What is it with this week and bad arguments coming back from the dead? First the terrible research from Simon Lack resurfaces in a pair of articles slamming hedge funds. Now we get an “exposé” asking whether the government (and CME) is helping speculators manipulate the grain market. The article is little more than tired old cries of “greedy speculators” wrapped in criticism of High Frequency Trading (HFT) and sprinkled with some nutty conspiracy theory for good measure.
We’re talking about this article from Salon alleging that the USDA and the CME are conspiring to screw over pretty much everyone while enriching “greedy speculators” who use High-Frequency Trading (HFT) to gain an unfair advantage. In short, the author thinks that the CME’s decision to expand trading hours (and subsequent decision to trim them back down) plus the USDA’s decision to change the time at which grain reports are released amounts to evidence that the two are just lapdogs for the evil HFT overlords. Apparently, having those grain reports come out in the middle of the day is disadvantaging all of the mom & pop farmers of the world, allowing the HFT algobots to manipulate the price of grains – which of course, means that the price will go higher.
There’s so much crazy here, it’s hard to know where to start. We’ve covered the inanity of these “greedy speculator” arguments before… but this one takes it to a new level.

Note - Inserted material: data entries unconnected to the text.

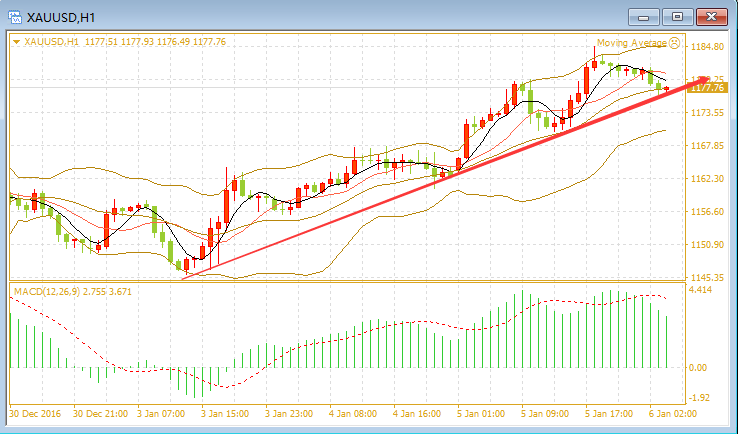738x434 pixels.
Task: Expand the XAUUSD,H1 triangle dropdown arrow
Action: [17, 42]
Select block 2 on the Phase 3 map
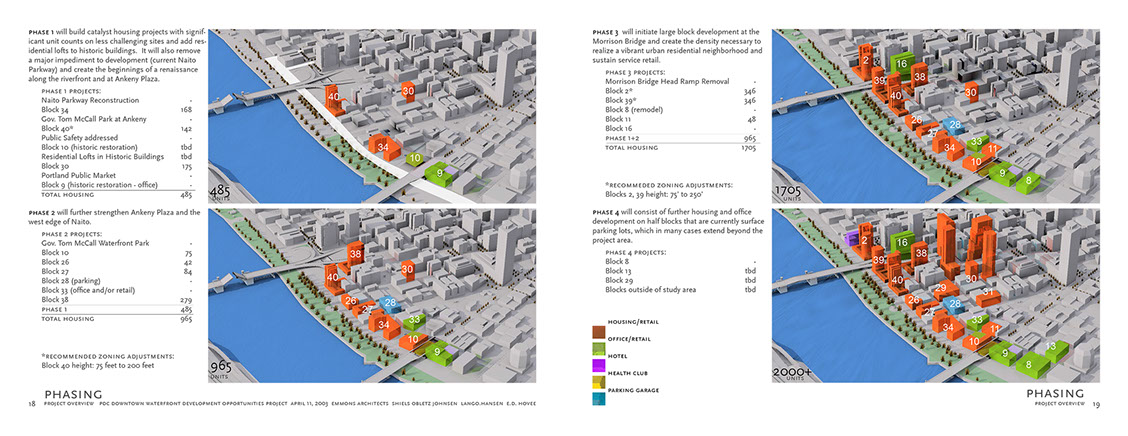 [x=865, y=60]
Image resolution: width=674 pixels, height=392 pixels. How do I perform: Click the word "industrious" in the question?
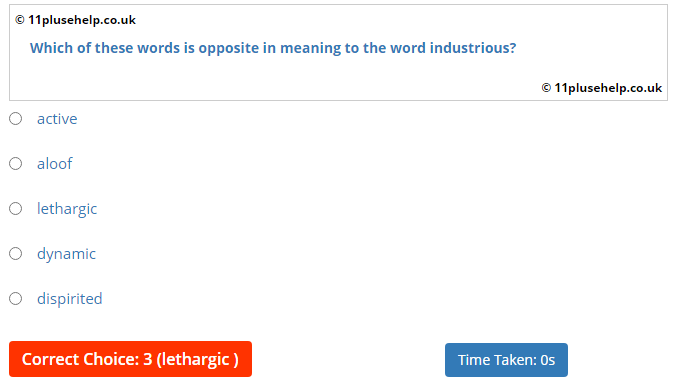pos(473,48)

First of all, yes, the ongoing saga of the CME moving trading hours back and forth has been a little ridiculous. They expanded the hours because some traders wanted it, and then they cut hours back because others complained. Not everyone wants the same schedule… hardly scandalous (or surprising).
Second, does anyone really believe in the image of the ‘poor farmer’ anymore. Sure, there are some small local area farmers who may be just scraping along; but the majority of farming these days is done by large multi-million dollar agribusiness families. Bloomberg’s recent article notes that farm net income this year will reach $128 Billion!
But the idea that really misses the mark is that HFT is driving food prices up. First, there’s the fact Corn futures prices are down about -6% this year, and Wheat futures prices down about -10%. Second, these rapid-fire algorithmic traders are constantly moving in and out of the market, scalping pennies on trades, not driving major price trends. At the end of the day, we’re not huge fans of HFT, either. But to us and most of the CTAs we talk to, the intra-day action really doesn’t matter. For the most part, we’re just concerned with where prices are at the end of the day, week, or sometimes even the month. Those long-term trends are driven by supply and demand and the global economy’s prospects, not a shadowy cabal of government and corporate forces sitting in their skull-shaped lair laughing at the plight of the peons below.
P.S. – The National Introducing Broker Association is running a poll on the change in grain trading hours, the results of which will evidently be released in their June newsletter. We’ll be interested to see the results, but it probably won’t settle anything in the CME’s ongoing (and probably impossible) quest to please everyone with the grain schedule.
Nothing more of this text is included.